Entries on where items appear:
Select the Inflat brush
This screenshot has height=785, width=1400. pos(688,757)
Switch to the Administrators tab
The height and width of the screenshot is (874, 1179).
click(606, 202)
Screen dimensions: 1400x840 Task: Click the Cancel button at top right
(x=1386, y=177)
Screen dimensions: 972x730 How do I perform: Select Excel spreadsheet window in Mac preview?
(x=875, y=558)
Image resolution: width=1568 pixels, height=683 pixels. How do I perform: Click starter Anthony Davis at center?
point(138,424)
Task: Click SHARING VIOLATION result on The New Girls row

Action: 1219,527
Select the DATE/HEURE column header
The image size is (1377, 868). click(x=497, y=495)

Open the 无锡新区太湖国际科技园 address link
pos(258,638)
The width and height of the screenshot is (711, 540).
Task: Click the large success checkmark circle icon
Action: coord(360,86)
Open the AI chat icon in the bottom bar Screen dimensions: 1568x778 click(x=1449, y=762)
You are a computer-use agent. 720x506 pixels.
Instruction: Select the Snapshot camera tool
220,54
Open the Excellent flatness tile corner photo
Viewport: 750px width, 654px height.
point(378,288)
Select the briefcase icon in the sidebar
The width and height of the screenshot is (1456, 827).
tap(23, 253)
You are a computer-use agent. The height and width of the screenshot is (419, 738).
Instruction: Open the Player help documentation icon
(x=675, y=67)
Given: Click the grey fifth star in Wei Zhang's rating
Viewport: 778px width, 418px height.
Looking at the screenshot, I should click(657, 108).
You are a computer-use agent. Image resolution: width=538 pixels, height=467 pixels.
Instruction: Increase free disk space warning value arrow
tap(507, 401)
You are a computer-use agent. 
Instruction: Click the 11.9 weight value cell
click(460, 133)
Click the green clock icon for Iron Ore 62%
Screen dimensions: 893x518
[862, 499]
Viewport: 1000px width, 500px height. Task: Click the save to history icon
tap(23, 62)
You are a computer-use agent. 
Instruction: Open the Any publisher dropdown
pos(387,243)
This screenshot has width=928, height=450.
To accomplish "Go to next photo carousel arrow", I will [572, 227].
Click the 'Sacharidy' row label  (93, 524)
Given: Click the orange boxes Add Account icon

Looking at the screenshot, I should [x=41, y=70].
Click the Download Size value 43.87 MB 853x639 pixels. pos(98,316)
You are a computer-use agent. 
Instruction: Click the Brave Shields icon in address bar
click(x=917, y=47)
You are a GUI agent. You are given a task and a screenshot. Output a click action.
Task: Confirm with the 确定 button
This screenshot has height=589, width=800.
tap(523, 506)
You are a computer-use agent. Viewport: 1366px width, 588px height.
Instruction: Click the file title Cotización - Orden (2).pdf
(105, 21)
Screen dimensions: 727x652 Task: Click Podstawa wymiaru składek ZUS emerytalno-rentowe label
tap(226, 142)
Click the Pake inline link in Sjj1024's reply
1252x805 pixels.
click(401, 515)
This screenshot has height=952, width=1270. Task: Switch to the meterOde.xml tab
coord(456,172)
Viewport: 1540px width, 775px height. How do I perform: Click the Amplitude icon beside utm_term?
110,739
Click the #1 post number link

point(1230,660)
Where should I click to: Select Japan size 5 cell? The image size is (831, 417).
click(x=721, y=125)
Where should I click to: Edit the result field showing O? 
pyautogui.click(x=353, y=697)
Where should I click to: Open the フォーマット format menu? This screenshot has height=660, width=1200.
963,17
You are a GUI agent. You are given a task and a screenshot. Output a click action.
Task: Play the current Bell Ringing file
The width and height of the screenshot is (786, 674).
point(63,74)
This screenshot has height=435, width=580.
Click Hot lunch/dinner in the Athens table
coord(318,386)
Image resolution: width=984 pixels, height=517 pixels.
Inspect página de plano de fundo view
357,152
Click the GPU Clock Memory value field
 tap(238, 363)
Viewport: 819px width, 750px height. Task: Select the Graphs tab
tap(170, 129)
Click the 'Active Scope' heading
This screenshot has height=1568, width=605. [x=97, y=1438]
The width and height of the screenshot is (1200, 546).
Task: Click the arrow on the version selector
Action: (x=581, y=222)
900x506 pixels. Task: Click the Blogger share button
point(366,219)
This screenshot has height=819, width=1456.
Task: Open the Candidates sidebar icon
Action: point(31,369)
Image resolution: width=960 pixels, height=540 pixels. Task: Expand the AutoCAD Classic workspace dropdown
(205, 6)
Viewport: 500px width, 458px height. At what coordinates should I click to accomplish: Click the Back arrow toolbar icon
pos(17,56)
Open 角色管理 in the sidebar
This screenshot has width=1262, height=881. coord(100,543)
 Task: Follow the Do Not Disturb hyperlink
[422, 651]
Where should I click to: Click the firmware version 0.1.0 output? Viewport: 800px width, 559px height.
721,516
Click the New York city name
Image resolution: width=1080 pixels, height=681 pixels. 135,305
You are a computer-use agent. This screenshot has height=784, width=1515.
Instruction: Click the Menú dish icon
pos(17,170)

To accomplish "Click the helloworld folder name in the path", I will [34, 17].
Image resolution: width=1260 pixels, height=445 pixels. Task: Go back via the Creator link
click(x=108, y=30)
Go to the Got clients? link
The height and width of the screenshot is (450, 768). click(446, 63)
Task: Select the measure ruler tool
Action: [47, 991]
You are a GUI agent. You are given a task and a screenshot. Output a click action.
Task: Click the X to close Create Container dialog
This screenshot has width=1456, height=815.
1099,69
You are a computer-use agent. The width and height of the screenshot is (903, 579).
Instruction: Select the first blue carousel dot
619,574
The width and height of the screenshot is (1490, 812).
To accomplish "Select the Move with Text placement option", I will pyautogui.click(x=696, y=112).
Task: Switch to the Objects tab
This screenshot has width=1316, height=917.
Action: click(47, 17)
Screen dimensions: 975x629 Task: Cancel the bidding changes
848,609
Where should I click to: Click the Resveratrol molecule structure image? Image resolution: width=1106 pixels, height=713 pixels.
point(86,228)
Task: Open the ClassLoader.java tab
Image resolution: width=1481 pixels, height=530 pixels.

**Aim of the exercise:**
Can you return every line of the items above word for word?

**Solution to the exercise:**
Select the Inflat brush
This screenshot has height=785, width=1400. pos(688,757)
Switch to the Administrators tab
The height and width of the screenshot is (874, 1179).
click(606, 202)
Screen dimensions: 1400x840 Task: Click the Cancel button at top right
(x=1386, y=177)
Screen dimensions: 972x730 How do I perform: Select Excel spreadsheet window in Mac preview?
(x=875, y=558)
Image resolution: width=1568 pixels, height=683 pixels. How do I perform: Click starter Anthony Davis at center?
point(138,424)
Task: Click SHARING VIOLATION result on The New Girls row

Action: 1219,527
Select the DATE/HEURE column header
The image size is (1377, 868). click(x=497, y=495)

Open the 无锡新区太湖国际科技园 address link
pos(258,638)
The width and height of the screenshot is (711, 540).
Task: Click the large success checkmark circle icon
Action: coord(360,86)
Open the AI chat icon in the bottom bar Screen dimensions: 1568x778 click(x=1449, y=762)
You are a computer-use agent. 720x506 pixels.
Instruction: Select the Snapshot camera tool
220,54
Open the Excellent flatness tile corner photo
Viewport: 750px width, 654px height.
point(378,288)
Select the briefcase icon in the sidebar
The width and height of the screenshot is (1456, 827).
tap(23, 253)
You are a computer-use agent. The height and width of the screenshot is (419, 738).
Instruction: Open the Player help documentation icon
(x=675, y=67)
Given: Click the grey fifth star in Wei Zhang's rating
Viewport: 778px width, 418px height.
Looking at the screenshot, I should click(657, 108).
You are a computer-use agent. Image resolution: width=538 pixels, height=467 pixels.
Instruction: Increase free disk space warning value arrow
tap(507, 401)
You are a computer-use agent. 
Instruction: Click the 11.9 weight value cell
click(460, 133)
Click the green clock icon for Iron Ore 62%
Screen dimensions: 893x518
[862, 499]
Viewport: 1000px width, 500px height. Task: Click the save to history icon
tap(23, 62)
You are a computer-use agent. 
Instruction: Open the Any publisher dropdown
pos(387,243)
This screenshot has width=928, height=450.
To accomplish "Go to next photo carousel arrow", I will [572, 227].
Click the 'Sacharidy' row label  (93, 524)
Given: Click the orange boxes Add Account icon

Looking at the screenshot, I should [x=41, y=70].
Click the Download Size value 43.87 MB 853x639 pixels. pos(98,316)
You are a computer-use agent. 
Instruction: Click the Brave Shields icon in address bar
click(x=917, y=47)
You are a GUI agent. You are given a task and a screenshot. Output a click action.
Task: Confirm with the 确定 button
This screenshot has height=589, width=800.
tap(523, 506)
You are a computer-use agent. Viewport: 1366px width, 588px height.
Instruction: Click the file title Cotización - Orden (2).pdf
(105, 21)
Screen dimensions: 727x652 Task: Click Podstawa wymiaru składek ZUS emerytalno-rentowe label
tap(226, 142)
Click the Pake inline link in Sjj1024's reply
1252x805 pixels.
click(401, 515)
This screenshot has height=952, width=1270. Task: Switch to the meterOde.xml tab
coord(456,172)
Viewport: 1540px width, 775px height. How do I perform: Click the Amplitude icon beside utm_term?
110,739
Click the #1 post number link

point(1230,660)
Where should I click to: Select Japan size 5 cell? The image size is (831, 417).
click(x=721, y=125)
Where should I click to: Edit the result field showing O? 
pyautogui.click(x=353, y=697)
Where should I click to: Open the フォーマット format menu? This screenshot has height=660, width=1200.
963,17
You are a GUI agent. You are given a task and a screenshot. Output a click action.
Task: Play the current Bell Ringing file
The width and height of the screenshot is (786, 674).
point(63,74)
This screenshot has height=435, width=580.
Click Hot lunch/dinner in the Athens table
coord(318,386)
Image resolution: width=984 pixels, height=517 pixels.
Inspect página de plano de fundo view
357,152
Click the GPU Clock Memory value field
 tap(238, 363)
Viewport: 819px width, 750px height. Task: Select the Graphs tab
tap(170, 129)
Click the 'Active Scope' heading
This screenshot has height=1568, width=605. [x=97, y=1438]
The width and height of the screenshot is (1200, 546).
Task: Click the arrow on the version selector
Action: (x=581, y=222)
900x506 pixels. Task: Click the Blogger share button
point(366,219)
This screenshot has height=819, width=1456.
Task: Open the Candidates sidebar icon
Action: point(31,369)
Image resolution: width=960 pixels, height=540 pixels. Task: Expand the AutoCAD Classic workspace dropdown
(205, 6)
Viewport: 500px width, 458px height. At what coordinates should I click to accomplish: Click the Back arrow toolbar icon
pos(17,56)
Open 角色管理 in the sidebar
This screenshot has width=1262, height=881. coord(100,543)
 Task: Follow the Do Not Disturb hyperlink
[422, 651]
Where should I click to: Click the firmware version 0.1.0 output? Viewport: 800px width, 559px height.
721,516
Click the New York city name
Image resolution: width=1080 pixels, height=681 pixels. 135,305
You are a computer-use agent. This screenshot has height=784, width=1515.
Instruction: Click the Menú dish icon
pos(17,170)

To accomplish "Click the helloworld folder name in the path", I will [34, 17].
Image resolution: width=1260 pixels, height=445 pixels. Task: Go back via the Creator link
click(x=108, y=30)
Go to the Got clients? link
The height and width of the screenshot is (450, 768). click(446, 63)
Task: Select the measure ruler tool
Action: [47, 991]
You are a GUI agent. You are given a task and a screenshot. Output a click action.
Task: Click the X to close Create Container dialog
This screenshot has width=1456, height=815.
1099,69
You are a computer-use agent. The width and height of the screenshot is (903, 579).
Instruction: Select the first blue carousel dot
619,574
The width and height of the screenshot is (1490, 812).
To accomplish "Select the Move with Text placement option", I will pyautogui.click(x=696, y=112).
Task: Switch to the Objects tab
This screenshot has width=1316, height=917.
Action: click(47, 17)
Screen dimensions: 975x629 Task: Cancel the bidding changes
848,609
Where should I click to: Click the Resveratrol molecule structure image? Image resolution: width=1106 pixels, height=713 pixels.
point(86,228)
Task: Open the ClassLoader.java tab
Image resolution: width=1481 pixels, height=530 pixels.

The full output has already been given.